Regelmäßige Inspektion nutzen: Die jährliche Inspektion beim Fachhändler ist nicht nur für Bremsen und Schaltung sinnvoll. Ein guter Händler liest auch den Akkustatus aus dem Bosch-Servicebericht aus und zeigt dir, wie viele Ladezyklen du absolviert hast und welche Kapazität noch verbleibt.
Wann lohnt sich ein Ersatzakku?
Ein E-Bike-Akku ist ein Verschleißteil. Du wirst ihn irgendwann ersetzen. Die Frage ist, wann dieser Zeitpunkt sinnvoll ist und was er kostet.
Als verschlissen gilt ein Akku, wenn seine Kapazität auf unter 60 Prozent der ursprünglichen Nennkapazität gefallen ist. Das ist aber keine Defektgrenze, sondern eine Nutzungsfrage. Wer mit 50 Prozent Restkapazität noch ausreichend Reichweite für seine Strecken hat, kann den Akku bedenkenlos weiter nutzen.
Ersatzakkus von Bosch kosten je nach Modell und Kapazität zwischen 320 und 900 Euro für Originalprodukte. Für einen Bosch PowerTube mit 625 Wattstunden liegen die Marktpreise bei 600 bis 700 Euro. Drittanbieter bieten kompatible Akkus zu deutlich günstigeren Preisen an, allerdings ohne die BMS-Abstimmung und Qualitätszertifizierung des Originals. Bosch rät ausdrücklich vom Einsatz von Fremdakkus ab und übernimmt bei Schäden durch Drittanbieter-Produkte keine Garantieleistungen.
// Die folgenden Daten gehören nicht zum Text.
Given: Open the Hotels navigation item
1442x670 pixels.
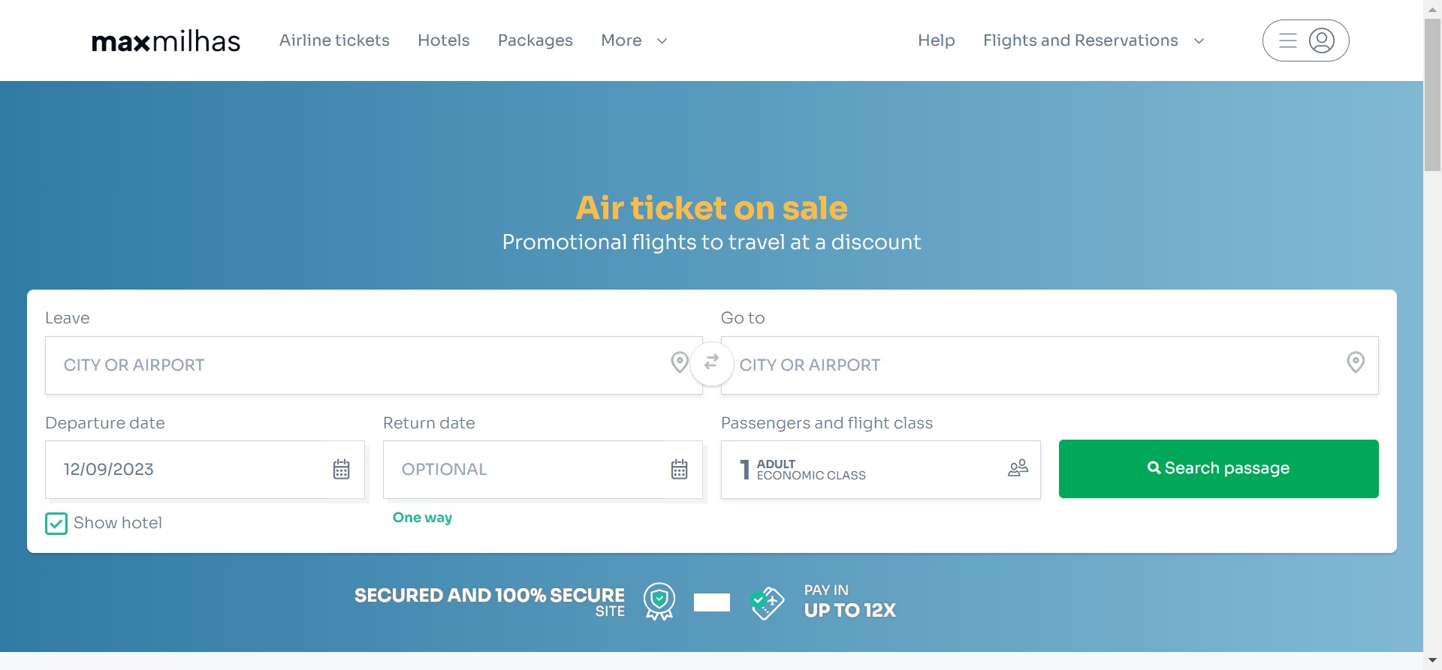Looking at the screenshot, I should click(443, 41).
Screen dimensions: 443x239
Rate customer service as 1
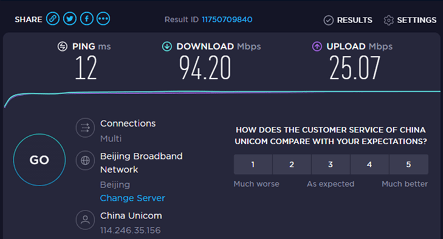[253, 164]
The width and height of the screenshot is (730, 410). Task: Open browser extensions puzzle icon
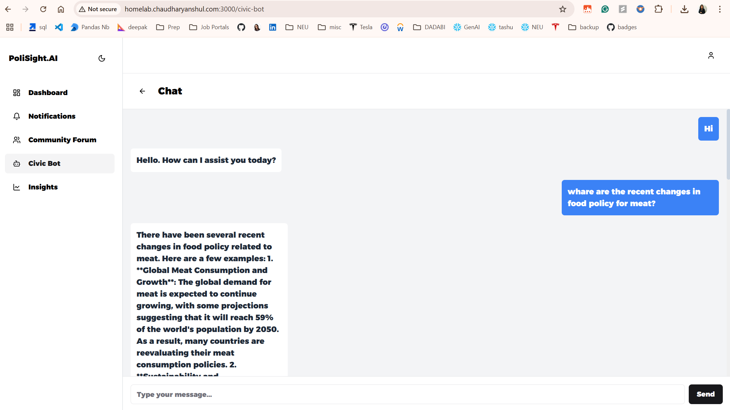[x=658, y=9]
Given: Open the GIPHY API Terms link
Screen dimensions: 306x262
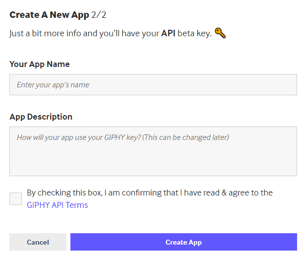Looking at the screenshot, I should [58, 205].
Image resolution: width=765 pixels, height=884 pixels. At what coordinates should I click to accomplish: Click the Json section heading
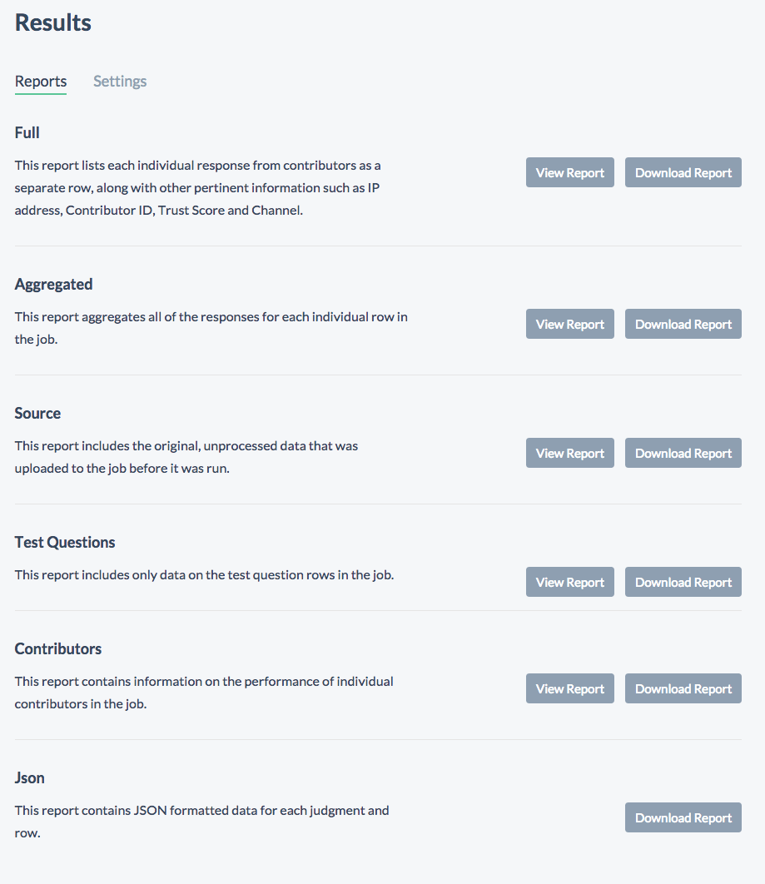point(29,778)
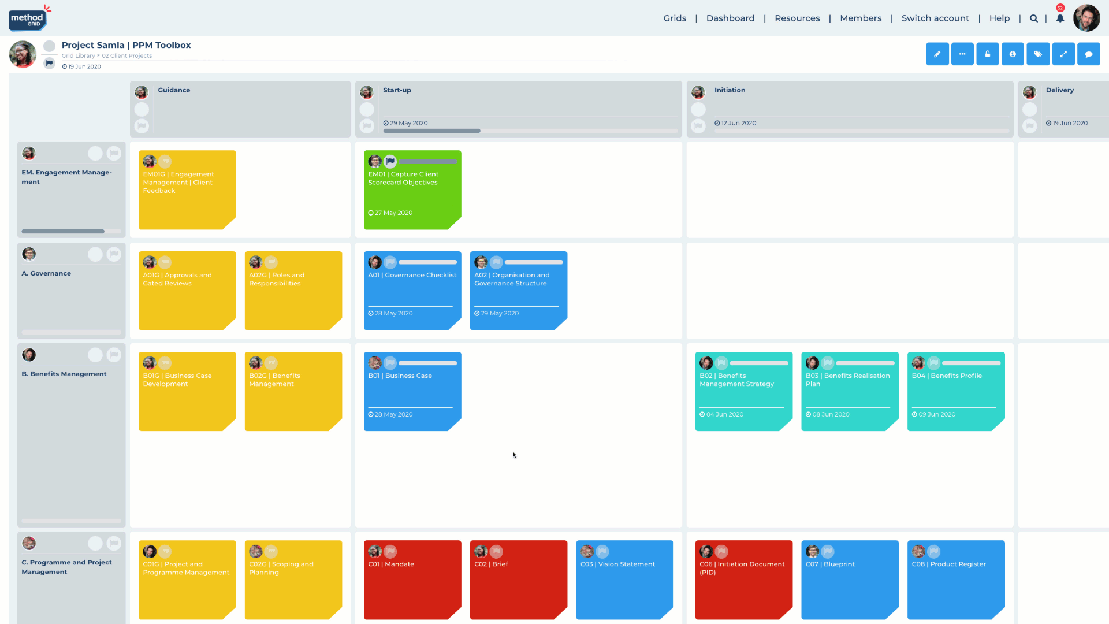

Eine Alternative zum Komplettaustausch ist die Akku-Reparatur per Zellentausch. Einige spezialisierte Dienstleister tauschen die Lithium-Ionen-Zellen im bestehenden Gehäuse aus und stellen so die ursprüngliche Kapazität wieder her. Der Schweizer TCS hat diese Option untersucht und hält sie für vertretbar, sofern der Betrieb die notwendigen Sicherheitsstandards bei Reparatur, Lagerung und Versand als Gefahrgut gewährleistet. Die Reparaturkosten liegen je nach Anbieter und Akkugröße bei 200 bis 400 Euro und damit deutlich unter dem Preis eines Neuakkus.
Was Zellqualität wirklich bedeutet
Nicht alle E-Bike-Akkus altern gleich schnell, weil nicht alle die gleichen Zellen verwenden. Hochwertige Zellen von Herstellern wie Samsung SDI, LG Energy Solution, Panasonic oder Murata (ehemals Sony) bieten eine höhere Energiedichte, einen niedrigeren Innenwiderstand und eine geringere kalendarische Alterung als No-Name-Zellen.
Bosch, Shimano und Yamaha verwenden in ihren Akkus Zellen von solchen Herstellern und stimmen das Batterie-Management-System präzise auf die jeweiligen Zelleigenschaften ab. Genau das ist der technische Grund dafür, warum ein günstiger Nachbauakku zwar auf dem Papier 500 Wattstunden haben kann, aber schneller altert und sich im Betrieb anders verhält. Die Zellen sind nicht das Gleiche, und das BMS ist nicht auf sie abgestimmt.
Wer ein E-Bike mit einem unbekannten Billigantrieb kauft, kauft deshalb nicht nur einen schwächeren Motor, sondern auch ein Akku-System, über dessen Langzeitverhalten kaum belastbare Daten vorliegen.